### [Aim of the task]
All the entries that follow are to be returned exactly.

Excerpts from a dataset

——

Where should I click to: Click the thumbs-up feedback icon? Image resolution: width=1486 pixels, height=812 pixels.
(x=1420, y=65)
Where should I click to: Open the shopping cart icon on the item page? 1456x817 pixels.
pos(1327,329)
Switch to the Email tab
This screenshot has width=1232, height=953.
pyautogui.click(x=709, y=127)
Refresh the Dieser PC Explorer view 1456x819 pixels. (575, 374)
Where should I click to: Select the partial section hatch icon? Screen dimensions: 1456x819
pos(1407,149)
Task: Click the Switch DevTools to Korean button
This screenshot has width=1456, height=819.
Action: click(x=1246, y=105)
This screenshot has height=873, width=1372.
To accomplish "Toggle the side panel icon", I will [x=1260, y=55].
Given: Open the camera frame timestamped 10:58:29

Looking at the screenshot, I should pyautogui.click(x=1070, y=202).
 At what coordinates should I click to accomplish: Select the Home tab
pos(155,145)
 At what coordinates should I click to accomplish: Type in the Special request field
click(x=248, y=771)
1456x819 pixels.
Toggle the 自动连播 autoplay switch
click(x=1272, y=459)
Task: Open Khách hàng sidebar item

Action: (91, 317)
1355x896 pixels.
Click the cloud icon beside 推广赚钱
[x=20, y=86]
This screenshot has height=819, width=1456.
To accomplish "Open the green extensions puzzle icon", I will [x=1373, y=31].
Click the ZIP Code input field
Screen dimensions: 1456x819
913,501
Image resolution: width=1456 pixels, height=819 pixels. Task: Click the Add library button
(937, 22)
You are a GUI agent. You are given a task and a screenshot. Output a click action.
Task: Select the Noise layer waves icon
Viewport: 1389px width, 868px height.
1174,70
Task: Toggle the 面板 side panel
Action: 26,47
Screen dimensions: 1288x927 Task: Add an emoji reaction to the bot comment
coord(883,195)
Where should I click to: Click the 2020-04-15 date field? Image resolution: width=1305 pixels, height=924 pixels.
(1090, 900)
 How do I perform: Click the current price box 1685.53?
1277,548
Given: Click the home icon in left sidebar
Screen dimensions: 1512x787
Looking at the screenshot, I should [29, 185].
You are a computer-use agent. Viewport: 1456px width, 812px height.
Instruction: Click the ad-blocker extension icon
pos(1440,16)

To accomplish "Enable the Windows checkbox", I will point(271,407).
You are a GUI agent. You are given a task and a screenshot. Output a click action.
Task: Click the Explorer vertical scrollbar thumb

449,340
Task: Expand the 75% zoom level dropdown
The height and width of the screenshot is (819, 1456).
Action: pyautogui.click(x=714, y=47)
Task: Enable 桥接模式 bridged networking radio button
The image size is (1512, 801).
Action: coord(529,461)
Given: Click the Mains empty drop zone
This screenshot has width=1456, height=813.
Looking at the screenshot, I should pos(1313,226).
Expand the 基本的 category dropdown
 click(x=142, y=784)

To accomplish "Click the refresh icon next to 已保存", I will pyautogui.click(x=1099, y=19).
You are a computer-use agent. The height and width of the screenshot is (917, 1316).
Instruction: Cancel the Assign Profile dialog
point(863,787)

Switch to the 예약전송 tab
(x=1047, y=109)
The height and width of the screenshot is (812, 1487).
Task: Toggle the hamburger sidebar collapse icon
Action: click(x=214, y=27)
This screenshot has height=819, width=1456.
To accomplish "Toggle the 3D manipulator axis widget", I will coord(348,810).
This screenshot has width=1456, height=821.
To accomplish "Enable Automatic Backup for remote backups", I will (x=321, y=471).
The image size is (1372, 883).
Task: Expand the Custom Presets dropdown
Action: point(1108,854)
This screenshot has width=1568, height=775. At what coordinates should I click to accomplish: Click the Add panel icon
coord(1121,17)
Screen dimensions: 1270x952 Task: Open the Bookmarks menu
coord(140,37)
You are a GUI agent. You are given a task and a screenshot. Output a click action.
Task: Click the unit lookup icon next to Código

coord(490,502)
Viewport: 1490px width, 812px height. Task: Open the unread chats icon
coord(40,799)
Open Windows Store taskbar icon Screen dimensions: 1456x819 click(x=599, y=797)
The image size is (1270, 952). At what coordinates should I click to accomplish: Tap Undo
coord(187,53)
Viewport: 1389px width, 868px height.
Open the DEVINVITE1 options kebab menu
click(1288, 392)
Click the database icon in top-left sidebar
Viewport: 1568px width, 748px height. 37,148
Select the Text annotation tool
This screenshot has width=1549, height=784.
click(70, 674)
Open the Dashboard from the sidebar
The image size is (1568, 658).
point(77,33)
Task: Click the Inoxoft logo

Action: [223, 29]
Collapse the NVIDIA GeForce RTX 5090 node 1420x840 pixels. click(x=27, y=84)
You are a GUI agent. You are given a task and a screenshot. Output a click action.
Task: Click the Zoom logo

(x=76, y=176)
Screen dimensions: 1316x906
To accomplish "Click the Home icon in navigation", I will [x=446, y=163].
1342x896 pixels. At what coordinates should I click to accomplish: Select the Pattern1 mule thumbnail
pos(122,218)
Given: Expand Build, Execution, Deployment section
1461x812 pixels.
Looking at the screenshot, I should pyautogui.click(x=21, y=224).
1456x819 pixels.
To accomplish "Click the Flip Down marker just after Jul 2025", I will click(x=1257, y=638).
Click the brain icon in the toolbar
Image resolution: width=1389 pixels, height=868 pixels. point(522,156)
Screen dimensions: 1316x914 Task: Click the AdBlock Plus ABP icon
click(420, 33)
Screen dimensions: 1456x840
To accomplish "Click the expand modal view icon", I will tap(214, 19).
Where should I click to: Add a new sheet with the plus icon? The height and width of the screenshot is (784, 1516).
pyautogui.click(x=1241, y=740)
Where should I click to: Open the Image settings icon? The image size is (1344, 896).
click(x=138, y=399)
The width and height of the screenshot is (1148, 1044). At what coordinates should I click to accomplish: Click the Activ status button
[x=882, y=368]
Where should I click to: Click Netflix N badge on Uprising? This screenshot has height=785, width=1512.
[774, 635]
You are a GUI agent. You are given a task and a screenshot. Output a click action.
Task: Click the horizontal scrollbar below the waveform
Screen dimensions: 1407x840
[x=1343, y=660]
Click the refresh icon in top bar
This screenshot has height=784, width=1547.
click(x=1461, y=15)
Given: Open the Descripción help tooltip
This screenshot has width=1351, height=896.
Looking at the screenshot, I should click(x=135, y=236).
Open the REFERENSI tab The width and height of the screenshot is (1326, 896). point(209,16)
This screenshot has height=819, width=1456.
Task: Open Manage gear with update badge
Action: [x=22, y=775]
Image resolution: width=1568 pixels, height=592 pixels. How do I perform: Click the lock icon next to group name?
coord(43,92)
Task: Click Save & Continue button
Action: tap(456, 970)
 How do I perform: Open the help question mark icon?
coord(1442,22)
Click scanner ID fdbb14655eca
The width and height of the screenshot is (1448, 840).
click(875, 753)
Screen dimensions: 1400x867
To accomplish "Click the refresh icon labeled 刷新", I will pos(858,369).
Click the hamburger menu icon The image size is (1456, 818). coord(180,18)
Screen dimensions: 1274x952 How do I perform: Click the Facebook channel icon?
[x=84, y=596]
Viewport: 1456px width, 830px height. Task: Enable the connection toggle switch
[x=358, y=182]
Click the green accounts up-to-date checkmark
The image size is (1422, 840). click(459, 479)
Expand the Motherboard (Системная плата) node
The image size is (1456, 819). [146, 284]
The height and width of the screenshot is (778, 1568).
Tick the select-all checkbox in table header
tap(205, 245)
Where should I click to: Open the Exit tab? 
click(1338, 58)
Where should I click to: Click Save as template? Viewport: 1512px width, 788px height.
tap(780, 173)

——

### [Output]
Where should I click to: Click the thumbs-up feedback icon? Image resolution: width=1486 pixels, height=812 pixels.
(x=1420, y=65)
Where should I click to: Open the shopping cart icon on the item page? 1456x817 pixels.
pos(1327,329)
Switch to the Email tab
This screenshot has width=1232, height=953.
pyautogui.click(x=709, y=127)
Refresh the Dieser PC Explorer view 1456x819 pixels. (575, 374)
Where should I click to: Select the partial section hatch icon? Screen dimensions: 1456x819
pos(1407,149)
Task: Click the Switch DevTools to Korean button
This screenshot has width=1456, height=819.
Action: click(x=1246, y=105)
This screenshot has height=873, width=1372.
To accomplish "Toggle the side panel icon", I will [x=1260, y=55].
Given: Open the camera frame timestamped 10:58:29

Looking at the screenshot, I should pyautogui.click(x=1070, y=202).
 At what coordinates should I click to accomplish: Select the Home tab
pos(155,145)
 At what coordinates should I click to accomplish: Type in the Special request field
click(x=248, y=771)
1456x819 pixels.
Toggle the 自动连播 autoplay switch
click(x=1272, y=459)
Task: Open Khách hàng sidebar item

Action: (91, 317)
1355x896 pixels.
Click the cloud icon beside 推广赚钱
[x=20, y=86]
This screenshot has height=819, width=1456.
To accomplish "Open the green extensions puzzle icon", I will [x=1373, y=31].
Click the ZIP Code input field
Screen dimensions: 1456x819
913,501
Image resolution: width=1456 pixels, height=819 pixels. Task: Click the Add library button
(937, 22)
You are a GUI agent. You are given a task and a screenshot. Output a click action.
Task: Select the Noise layer waves icon
Viewport: 1389px width, 868px height.
1174,70
Task: Toggle the 面板 side panel
Action: 26,47
Screen dimensions: 1288x927 Task: Add an emoji reaction to the bot comment
coord(883,195)
Where should I click to: Click the 2020-04-15 date field? Image resolution: width=1305 pixels, height=924 pixels.
(1090, 900)
 How do I perform: Click the current price box 1685.53?
1277,548
Given: Click the home icon in left sidebar
Screen dimensions: 1512x787
Looking at the screenshot, I should [29, 185].
You are a computer-use agent. Viewport: 1456px width, 812px height.
Instruction: Click the ad-blocker extension icon
pos(1440,16)

To accomplish "Enable the Windows checkbox", I will point(271,407).
You are a GUI agent. You are given a task and a screenshot. Output a click action.
Task: Click the Explorer vertical scrollbar thumb

449,340
Task: Expand the 75% zoom level dropdown
The height and width of the screenshot is (819, 1456).
Action: pyautogui.click(x=714, y=47)
Task: Enable 桥接模式 bridged networking radio button
The image size is (1512, 801).
Action: coord(529,461)
Given: Click the Mains empty drop zone
This screenshot has width=1456, height=813.
Looking at the screenshot, I should pos(1313,226).
Expand the 基本的 category dropdown
 click(x=142, y=784)

To accomplish "Click the refresh icon next to 已保存", I will pyautogui.click(x=1099, y=19).
You are a computer-use agent. The height and width of the screenshot is (917, 1316).
Instruction: Cancel the Assign Profile dialog
point(863,787)

Switch to the 예약전송 tab
(x=1047, y=109)
The height and width of the screenshot is (812, 1487).
Task: Toggle the hamburger sidebar collapse icon
Action: click(x=214, y=27)
This screenshot has height=819, width=1456.
To accomplish "Toggle the 3D manipulator axis widget", I will coord(348,810).
This screenshot has width=1456, height=821.
To accomplish "Enable Automatic Backup for remote backups", I will (x=321, y=471).
The image size is (1372, 883).
Task: Expand the Custom Presets dropdown
Action: point(1108,854)
This screenshot has width=1568, height=775. At what coordinates should I click to accomplish: Click the Add panel icon
coord(1121,17)
Screen dimensions: 1270x952 Task: Open the Bookmarks menu
coord(140,37)
You are a GUI agent. You are given a task and a screenshot. Output a click action.
Task: Click the unit lookup icon next to Código

coord(490,502)
Viewport: 1490px width, 812px height. Task: Open the unread chats icon
coord(40,799)
Open Windows Store taskbar icon Screen dimensions: 1456x819 click(x=599, y=797)
The image size is (1270, 952). At what coordinates should I click to accomplish: Tap Undo
coord(187,53)
Viewport: 1389px width, 868px height.
Open the DEVINVITE1 options kebab menu
click(1288, 392)
Click the database icon in top-left sidebar
Viewport: 1568px width, 748px height. 37,148
Select the Text annotation tool
This screenshot has width=1549, height=784.
click(70, 674)
Open the Dashboard from the sidebar
The image size is (1568, 658).
point(77,33)
Task: Click the Inoxoft logo

Action: [223, 29]
Collapse the NVIDIA GeForce RTX 5090 node 1420x840 pixels. click(x=27, y=84)
You are a GUI agent. You are given a task and a screenshot. Output a click action.
Task: Click the Zoom logo

(x=76, y=176)
Screen dimensions: 1316x906
To accomplish "Click the Home icon in navigation", I will [x=446, y=163].
1342x896 pixels. At what coordinates should I click to accomplish: Select the Pattern1 mule thumbnail
pos(122,218)
Given: Expand Build, Execution, Deployment section
1461x812 pixels.
Looking at the screenshot, I should pyautogui.click(x=21, y=224).
1456x819 pixels.
To accomplish "Click the Flip Down marker just after Jul 2025", I will click(x=1257, y=638).
Click the brain icon in the toolbar
Image resolution: width=1389 pixels, height=868 pixels. point(522,156)
Screen dimensions: 1316x914 Task: Click the AdBlock Plus ABP icon
click(420, 33)
Screen dimensions: 1456x840
To accomplish "Click the expand modal view icon", I will tap(214, 19).
Where should I click to: Add a new sheet with the plus icon? The height and width of the screenshot is (784, 1516).
pyautogui.click(x=1241, y=740)
Where should I click to: Open the Image settings icon? The image size is (1344, 896).
click(x=138, y=399)
The width and height of the screenshot is (1148, 1044). At what coordinates should I click to accomplish: Click the Activ status button
[x=882, y=368]
Where should I click to: Click Netflix N badge on Uprising? This screenshot has height=785, width=1512.
[774, 635]
You are a GUI agent. You are given a task and a screenshot. Output a click action.
Task: Click the horizontal scrollbar below the waveform
Screen dimensions: 1407x840
[x=1343, y=660]
Click the refresh icon in top bar
This screenshot has height=784, width=1547.
click(x=1461, y=15)
Given: Open the Descripción help tooltip
This screenshot has width=1351, height=896.
Looking at the screenshot, I should click(x=135, y=236).
Open the REFERENSI tab The width and height of the screenshot is (1326, 896). point(209,16)
This screenshot has height=819, width=1456.
Task: Open Manage gear with update badge
Action: [x=22, y=775]
Image resolution: width=1568 pixels, height=592 pixels. How do I perform: Click the lock icon next to group name?
coord(43,92)
Task: Click Save & Continue button
Action: tap(456, 970)
 How do I perform: Open the help question mark icon?
coord(1442,22)
Click scanner ID fdbb14655eca
The width and height of the screenshot is (1448, 840).
click(875, 753)
Screen dimensions: 1400x867
To accomplish "Click the refresh icon labeled 刷新", I will pos(858,369).
Click the hamburger menu icon The image size is (1456, 818). coord(180,18)
Screen dimensions: 1274x952 How do I perform: Click the Facebook channel icon?
[x=84, y=596]
Viewport: 1456px width, 830px height. Task: Enable the connection toggle switch
[x=358, y=182]
Click the green accounts up-to-date checkmark
The image size is (1422, 840). click(459, 479)
Expand the Motherboard (Системная плата) node
The image size is (1456, 819). [146, 284]
The height and width of the screenshot is (778, 1568).
Tick the select-all checkbox in table header
tap(205, 245)
Where should I click to: Open the Exit tab? 
click(1338, 58)
Where should I click to: Click Save as template? Viewport: 1512px width, 788px height.
tap(780, 173)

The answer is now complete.